Tolle’s writing has clearly been astoundingly popular and successful, which is interesting in itself given the nature of modern society. It seems there’s still a market for those seeking to explore meaning, inner life, and alternatives to traditional forms of belief or spiritual existence. For me, the value of his writing is largely in how it consistently embodies a different perspective on self and the mind; articulating this through written style and everyday example.
It’s essentially a single message: the separation of consciousness from thought; of identity from thinking; of meaning from perception. He’s speaking of consciousness, the aware presence behind thought. As if he had this profound experience of personal suffering that led him to fully appreciate that distinction, and be in a position to articulate it clearly and consistently in a variety of ways.
Some criticise his writings as repetitive and without substance, but to me that’s the point: he’s saying the same thing, describing all the ways in which we identify with our thinking, encouraging us to detach from the relentlessly spinning mind. Maybe it’s something that needs saying over and over. Simple as it may be, this is clearly still a message our civilisation struggles with; the thinking mind resists it. Our society is so interwoven with logical thought that his ideas still stand as a powerful challenge; pointing out the illusion of clinging, as the teachings of the East traditionally have.

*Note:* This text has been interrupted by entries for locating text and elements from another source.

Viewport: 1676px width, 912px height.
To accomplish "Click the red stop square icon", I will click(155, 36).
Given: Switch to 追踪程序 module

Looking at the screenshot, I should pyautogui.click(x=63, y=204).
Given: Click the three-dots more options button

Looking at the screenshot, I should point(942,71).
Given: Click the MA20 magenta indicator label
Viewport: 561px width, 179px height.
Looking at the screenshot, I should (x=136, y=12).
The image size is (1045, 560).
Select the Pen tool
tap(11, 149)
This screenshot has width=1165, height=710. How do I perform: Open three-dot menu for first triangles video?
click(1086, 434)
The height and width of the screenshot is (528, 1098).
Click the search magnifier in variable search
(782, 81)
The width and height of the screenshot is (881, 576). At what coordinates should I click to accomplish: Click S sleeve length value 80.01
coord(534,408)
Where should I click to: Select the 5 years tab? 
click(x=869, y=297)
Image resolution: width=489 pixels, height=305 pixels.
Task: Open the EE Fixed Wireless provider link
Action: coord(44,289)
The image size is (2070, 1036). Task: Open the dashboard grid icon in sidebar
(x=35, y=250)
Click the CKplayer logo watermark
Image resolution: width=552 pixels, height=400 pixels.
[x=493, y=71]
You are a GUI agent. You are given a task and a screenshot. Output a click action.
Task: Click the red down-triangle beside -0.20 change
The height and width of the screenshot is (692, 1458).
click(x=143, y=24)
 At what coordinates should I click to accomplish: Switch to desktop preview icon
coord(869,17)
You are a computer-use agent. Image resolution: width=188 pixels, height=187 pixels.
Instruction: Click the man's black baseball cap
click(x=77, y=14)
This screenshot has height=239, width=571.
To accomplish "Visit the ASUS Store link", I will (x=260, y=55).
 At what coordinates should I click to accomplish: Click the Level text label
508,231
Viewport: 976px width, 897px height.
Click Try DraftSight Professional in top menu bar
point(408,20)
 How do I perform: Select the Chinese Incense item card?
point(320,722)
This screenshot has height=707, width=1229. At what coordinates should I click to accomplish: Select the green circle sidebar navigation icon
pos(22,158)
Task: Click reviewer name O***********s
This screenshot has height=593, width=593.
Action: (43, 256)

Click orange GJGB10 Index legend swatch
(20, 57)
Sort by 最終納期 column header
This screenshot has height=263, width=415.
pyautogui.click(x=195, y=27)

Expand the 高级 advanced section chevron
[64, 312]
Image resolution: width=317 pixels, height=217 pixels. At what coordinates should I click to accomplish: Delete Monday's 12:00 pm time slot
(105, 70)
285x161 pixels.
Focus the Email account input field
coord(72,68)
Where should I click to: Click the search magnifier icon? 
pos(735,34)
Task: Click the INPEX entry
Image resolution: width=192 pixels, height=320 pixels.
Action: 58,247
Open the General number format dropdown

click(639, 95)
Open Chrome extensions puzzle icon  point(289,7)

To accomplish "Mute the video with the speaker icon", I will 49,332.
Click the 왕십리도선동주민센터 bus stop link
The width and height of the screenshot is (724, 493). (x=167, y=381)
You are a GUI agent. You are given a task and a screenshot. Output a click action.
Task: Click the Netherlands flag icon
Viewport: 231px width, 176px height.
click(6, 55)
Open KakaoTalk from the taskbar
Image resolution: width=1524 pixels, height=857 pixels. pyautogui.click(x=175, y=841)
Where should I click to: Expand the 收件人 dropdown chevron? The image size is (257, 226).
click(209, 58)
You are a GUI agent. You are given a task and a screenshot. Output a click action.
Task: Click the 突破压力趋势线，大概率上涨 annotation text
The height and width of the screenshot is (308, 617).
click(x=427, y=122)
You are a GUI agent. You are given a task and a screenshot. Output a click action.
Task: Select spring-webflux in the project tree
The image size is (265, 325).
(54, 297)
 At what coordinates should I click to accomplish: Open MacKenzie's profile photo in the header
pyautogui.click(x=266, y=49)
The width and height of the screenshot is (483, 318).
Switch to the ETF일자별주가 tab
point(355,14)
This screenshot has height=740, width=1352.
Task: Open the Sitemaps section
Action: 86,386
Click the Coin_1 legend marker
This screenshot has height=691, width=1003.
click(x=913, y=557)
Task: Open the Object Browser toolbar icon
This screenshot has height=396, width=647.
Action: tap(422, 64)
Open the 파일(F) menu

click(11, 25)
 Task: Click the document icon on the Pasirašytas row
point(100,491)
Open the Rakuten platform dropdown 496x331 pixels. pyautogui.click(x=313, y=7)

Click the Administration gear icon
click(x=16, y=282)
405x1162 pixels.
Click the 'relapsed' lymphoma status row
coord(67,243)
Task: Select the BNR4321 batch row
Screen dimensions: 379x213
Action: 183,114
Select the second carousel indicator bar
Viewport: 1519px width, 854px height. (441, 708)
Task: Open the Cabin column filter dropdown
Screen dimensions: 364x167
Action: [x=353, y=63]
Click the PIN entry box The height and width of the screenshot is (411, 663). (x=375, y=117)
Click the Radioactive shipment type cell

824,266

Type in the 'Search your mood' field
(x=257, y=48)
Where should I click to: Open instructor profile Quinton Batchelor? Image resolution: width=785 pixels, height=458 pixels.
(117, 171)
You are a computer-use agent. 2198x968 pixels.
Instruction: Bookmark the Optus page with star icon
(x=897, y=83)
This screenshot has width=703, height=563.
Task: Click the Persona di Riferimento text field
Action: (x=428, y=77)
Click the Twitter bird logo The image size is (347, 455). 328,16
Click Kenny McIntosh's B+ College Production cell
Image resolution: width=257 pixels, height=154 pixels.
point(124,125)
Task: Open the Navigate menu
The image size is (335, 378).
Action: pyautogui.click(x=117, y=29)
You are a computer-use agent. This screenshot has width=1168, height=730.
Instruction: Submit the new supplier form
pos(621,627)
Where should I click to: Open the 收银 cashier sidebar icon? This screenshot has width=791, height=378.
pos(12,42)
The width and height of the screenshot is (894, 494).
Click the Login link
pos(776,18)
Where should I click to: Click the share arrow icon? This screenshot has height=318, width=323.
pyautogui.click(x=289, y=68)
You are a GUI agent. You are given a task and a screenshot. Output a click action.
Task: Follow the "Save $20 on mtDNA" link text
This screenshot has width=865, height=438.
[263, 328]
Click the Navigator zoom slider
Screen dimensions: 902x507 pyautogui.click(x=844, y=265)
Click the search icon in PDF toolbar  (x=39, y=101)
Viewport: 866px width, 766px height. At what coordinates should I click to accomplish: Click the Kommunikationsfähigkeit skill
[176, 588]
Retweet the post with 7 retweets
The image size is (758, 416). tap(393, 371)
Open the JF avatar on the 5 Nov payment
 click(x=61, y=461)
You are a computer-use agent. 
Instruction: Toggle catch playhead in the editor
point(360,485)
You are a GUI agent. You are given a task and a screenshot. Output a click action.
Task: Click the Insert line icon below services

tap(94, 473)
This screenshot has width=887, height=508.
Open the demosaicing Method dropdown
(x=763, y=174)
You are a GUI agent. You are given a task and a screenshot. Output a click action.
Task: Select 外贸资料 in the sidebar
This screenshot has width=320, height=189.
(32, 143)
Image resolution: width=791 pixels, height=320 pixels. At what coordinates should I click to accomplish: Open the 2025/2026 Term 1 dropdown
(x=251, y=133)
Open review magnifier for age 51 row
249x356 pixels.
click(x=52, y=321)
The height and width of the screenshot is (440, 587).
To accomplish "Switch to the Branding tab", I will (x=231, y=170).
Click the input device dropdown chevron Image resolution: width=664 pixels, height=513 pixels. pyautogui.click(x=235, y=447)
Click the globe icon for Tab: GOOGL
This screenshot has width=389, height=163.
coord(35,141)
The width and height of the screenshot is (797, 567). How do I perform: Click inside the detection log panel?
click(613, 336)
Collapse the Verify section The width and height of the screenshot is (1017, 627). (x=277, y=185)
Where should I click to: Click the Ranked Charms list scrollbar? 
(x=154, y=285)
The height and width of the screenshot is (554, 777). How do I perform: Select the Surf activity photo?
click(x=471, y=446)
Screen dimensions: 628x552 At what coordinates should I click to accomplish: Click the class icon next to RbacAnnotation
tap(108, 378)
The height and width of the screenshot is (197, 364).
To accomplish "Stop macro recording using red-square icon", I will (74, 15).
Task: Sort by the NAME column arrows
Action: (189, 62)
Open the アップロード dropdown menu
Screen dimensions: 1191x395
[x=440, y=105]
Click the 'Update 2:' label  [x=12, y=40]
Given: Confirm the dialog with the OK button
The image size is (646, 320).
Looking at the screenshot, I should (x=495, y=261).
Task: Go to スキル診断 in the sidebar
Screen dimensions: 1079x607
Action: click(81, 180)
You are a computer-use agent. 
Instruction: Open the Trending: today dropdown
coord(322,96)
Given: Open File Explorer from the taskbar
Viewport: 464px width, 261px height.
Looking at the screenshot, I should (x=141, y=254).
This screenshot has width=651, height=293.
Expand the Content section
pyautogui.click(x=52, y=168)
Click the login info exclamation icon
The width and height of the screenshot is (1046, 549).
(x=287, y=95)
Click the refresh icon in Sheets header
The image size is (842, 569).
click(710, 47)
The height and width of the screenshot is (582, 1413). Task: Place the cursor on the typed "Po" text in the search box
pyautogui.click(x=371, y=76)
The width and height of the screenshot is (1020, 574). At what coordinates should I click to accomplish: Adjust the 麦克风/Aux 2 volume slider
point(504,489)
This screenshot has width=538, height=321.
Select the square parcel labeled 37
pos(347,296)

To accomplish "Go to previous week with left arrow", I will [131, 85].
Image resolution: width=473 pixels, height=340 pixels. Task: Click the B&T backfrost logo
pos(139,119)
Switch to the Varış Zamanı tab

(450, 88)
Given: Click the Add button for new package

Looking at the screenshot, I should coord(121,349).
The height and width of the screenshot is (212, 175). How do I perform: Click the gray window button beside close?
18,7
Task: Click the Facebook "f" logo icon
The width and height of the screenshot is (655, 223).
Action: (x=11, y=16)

With any spiritual writing, there seems to be the difficulty of matching expectations to what’s possible with a book. Tolle seems to do a wonderful job of articulating a certain perspective; but where does it go from there? I’m not sure spirituality is something you can download into a passive mind, hence the idea of spiritual practices: that we must apply ideas to reach a personal growth and understanding. So it seems books such as these aren’t an end in themselves, but offer a state of awareness that you then have to decide what to do with. Tolle himself talks of this awareness then experiencing a deepening, which possibly then changes how we choose to participate in life.
What do you do once you no longer identify with your thoughts and ideas about life? As explored in Writings on Education and “Towards a New World View”, our lives in a sense hold around this invisible centre of our beliefs. So how do you live once you see the ways in which we hold to stories about self, life, meaning, security? Can any writings fully answer that question and encapsulate a recipe of living; and, if they did, would we accept one? If writers such as Eckhart Tolle are reminding us to “wake up”, maybe the next step is simply to be awake and to find out what that means.
Reference: “The Power of Now” by Eckhart Tolle, (Hodder and Stoughton, London), 1999. “A New Earth” by Eckhart Tolle (Penguin Books, London), 2005.